Priests of Taal can enter and observe the dreams of any sleeping person within range without being detected, unless they choose to make themselves known. They can perceive the emotional state of any person they are in conversation with, regardless of what that person presents outwardly - they cannot be deceived about how someone feels, though they can still be deceived about facts. They are immune to fear effects and to possession by dream-based entities, and they add their Wisdom trait to checks involving emotional perception, dream interpretation, and the assessment of mental health.10


Theological Notes

Taal's position in Nor'Ovan theology is genuinely unique. He is the only deity whose existence is directly attributed to Zodo - not as a creation or a follower, but as an unintended consequence. His power came from Zodo. His divinity, such as it is, came from using that power against Zodo. He is simultaneously a product of the most dangerous force in the universe and its jailor.
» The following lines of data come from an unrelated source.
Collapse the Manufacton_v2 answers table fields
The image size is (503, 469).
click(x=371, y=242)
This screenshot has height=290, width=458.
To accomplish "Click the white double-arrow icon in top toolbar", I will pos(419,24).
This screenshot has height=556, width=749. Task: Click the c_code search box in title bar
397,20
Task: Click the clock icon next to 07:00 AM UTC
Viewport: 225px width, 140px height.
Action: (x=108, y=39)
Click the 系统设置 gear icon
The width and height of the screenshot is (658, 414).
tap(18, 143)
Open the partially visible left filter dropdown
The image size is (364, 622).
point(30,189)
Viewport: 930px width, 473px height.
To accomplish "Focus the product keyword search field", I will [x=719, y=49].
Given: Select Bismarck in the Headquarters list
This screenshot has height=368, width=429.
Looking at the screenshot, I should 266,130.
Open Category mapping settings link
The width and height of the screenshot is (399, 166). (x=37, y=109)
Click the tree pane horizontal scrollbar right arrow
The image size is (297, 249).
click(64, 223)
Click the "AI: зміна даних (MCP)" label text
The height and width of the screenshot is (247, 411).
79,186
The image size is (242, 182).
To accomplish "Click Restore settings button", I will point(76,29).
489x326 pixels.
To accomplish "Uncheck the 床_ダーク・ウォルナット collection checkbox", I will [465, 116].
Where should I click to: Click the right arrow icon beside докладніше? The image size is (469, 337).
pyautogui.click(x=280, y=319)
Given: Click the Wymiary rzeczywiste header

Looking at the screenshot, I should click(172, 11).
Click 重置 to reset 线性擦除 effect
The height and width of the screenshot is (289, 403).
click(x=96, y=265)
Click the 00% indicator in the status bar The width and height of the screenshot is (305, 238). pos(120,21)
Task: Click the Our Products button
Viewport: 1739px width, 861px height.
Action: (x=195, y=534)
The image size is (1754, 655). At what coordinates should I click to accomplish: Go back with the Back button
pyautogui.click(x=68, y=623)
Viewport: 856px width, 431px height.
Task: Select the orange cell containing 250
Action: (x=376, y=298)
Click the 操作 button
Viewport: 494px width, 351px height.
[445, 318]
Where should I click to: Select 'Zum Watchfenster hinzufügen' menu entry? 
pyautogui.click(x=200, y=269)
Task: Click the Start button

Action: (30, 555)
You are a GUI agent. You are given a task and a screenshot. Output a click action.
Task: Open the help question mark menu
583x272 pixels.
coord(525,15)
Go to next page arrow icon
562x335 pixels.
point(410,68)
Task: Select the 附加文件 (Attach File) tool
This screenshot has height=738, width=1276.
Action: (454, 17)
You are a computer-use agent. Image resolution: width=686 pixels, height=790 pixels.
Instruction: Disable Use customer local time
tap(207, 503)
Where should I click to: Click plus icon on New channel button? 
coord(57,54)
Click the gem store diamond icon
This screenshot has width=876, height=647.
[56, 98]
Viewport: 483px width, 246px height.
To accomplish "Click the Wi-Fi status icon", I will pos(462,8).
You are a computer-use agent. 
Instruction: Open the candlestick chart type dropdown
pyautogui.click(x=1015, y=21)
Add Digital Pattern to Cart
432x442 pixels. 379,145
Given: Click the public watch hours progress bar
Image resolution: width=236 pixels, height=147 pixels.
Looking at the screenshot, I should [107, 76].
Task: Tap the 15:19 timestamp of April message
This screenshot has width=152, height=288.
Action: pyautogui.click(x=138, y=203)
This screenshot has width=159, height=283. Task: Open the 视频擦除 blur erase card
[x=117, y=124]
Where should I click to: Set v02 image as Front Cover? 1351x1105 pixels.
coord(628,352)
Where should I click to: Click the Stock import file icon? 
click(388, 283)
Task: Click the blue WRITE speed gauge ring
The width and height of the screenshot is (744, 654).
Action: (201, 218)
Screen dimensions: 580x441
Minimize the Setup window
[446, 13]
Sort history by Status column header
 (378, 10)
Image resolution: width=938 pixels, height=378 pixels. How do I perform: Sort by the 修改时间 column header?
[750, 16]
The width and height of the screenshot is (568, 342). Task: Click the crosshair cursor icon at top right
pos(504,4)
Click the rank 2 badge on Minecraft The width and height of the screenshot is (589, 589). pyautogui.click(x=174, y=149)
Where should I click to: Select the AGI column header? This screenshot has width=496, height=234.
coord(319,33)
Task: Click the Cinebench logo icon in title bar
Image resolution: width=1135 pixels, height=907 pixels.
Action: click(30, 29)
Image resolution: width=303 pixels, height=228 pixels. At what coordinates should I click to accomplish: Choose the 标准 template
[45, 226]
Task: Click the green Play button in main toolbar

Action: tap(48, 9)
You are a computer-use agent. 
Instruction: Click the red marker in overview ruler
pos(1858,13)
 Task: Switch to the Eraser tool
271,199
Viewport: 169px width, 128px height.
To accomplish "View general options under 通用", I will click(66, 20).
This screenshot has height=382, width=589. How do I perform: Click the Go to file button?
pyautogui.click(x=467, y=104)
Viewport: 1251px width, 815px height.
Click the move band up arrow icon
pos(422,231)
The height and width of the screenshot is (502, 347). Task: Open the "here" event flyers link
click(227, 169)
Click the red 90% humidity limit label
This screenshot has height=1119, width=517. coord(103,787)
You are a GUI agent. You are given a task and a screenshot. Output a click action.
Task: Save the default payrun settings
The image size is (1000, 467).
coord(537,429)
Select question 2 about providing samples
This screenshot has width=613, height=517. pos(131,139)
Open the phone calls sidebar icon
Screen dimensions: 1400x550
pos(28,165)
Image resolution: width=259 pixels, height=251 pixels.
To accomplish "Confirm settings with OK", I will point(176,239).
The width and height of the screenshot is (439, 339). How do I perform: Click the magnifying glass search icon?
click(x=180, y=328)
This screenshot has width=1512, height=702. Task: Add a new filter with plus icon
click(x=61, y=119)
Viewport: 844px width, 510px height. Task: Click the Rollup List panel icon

What this means for his alignment with El Anon and Kymara is unclear. He has not declared himself allied with them. He has not declared himself opposed to Zodo in any theological sense - he simply acted when action was necessary and has maintained the consequence of that action ever since. Some interpret this as a form of profound neutrality. Others interpret it as a form of exhaustion.11

The question of what happens when Taal's hold on his captive ultimately fails - as most theologians believe it eventually must - is one that the faithful of every major religion prefer not to examine too closely. The Apocalypse Papers of Arameas address it directly. Most people who read that section wish they had not.12

  • 1. Ardathian theologians favor the latter interpretation. Zodoist scholars find it insulting, insisting that Taal was merely a chosen vessel and it was accordingly to Zodo's will. Most independent scholars simply find it remarkable and leave it at that.
  • 2. "Whatever I am, I am tired" is the closest thing to a theological statement attributed to him directly. His followers find this deeply relatable.
  • 3. Some accounts state that he wishes none would worship him, and would instead treat one another more kindly.
  • 4. This quality makes priests of Taal exceptionally good at what might be called pastoral care. It also makes them occasionally frustrating to talk to, as they tend to reflect questions back rather than answer them.
  • 5. Two documented waking appearances exist in the historical record, both contested. In each case, the account was written by a single witness, and in each case that witness subsequently became a priest of Taal, which his followers cite as evidence of authenticity and his critics cite as evidence of bias.
  • 6. Power of Zodo
  • 7. The ability to perceive emotional truth without being able to act on it directly is, Taalist scholars note, both Taal's greatest gift and his greatest burden. He sees everything people feel. He cannot make them feel anything differently. He can only witness.
  • 8. The Soul of Zodo, it should be noted, is not held in Taal's dream prison - that aspect was sealed in Xodod by El Anon and his sons. What Taal holds is a different matter, and theologians debate which aspect of Zodo it is and what the implications of its eventual release would be. These are not comfortable debates.
  • 9. There have been several attempts to establish a formal Church of Taal. They have all, without exception, dissolved within a generation - not through persecution or conflict but through internal disagreement about what exactly it means to follow a god who principally advocates listening and sitting with difficult feelings.
  • 10. The immunity to fear is considered by some to be the most practically useful of Taal's clerical gifts in a world where fear-based magic is common. Priests of Taal tend to be very calm in situations that would unsettle anyone else, which other people find either reassuring or unnerving depending on the situation.
  • 11. The two interpretations are not mutually exclusive.
  • 12. The relevant passage from the Apocalypse Papers is Paper 7: "The dreamer shall wake, and the waking shall dream, and in the confusion between the two shall the ending begin, for the law which was set now is broken." Aramean scholars consider this clear. Other scholars consider Aramean scholars to have an unusual definition of clear.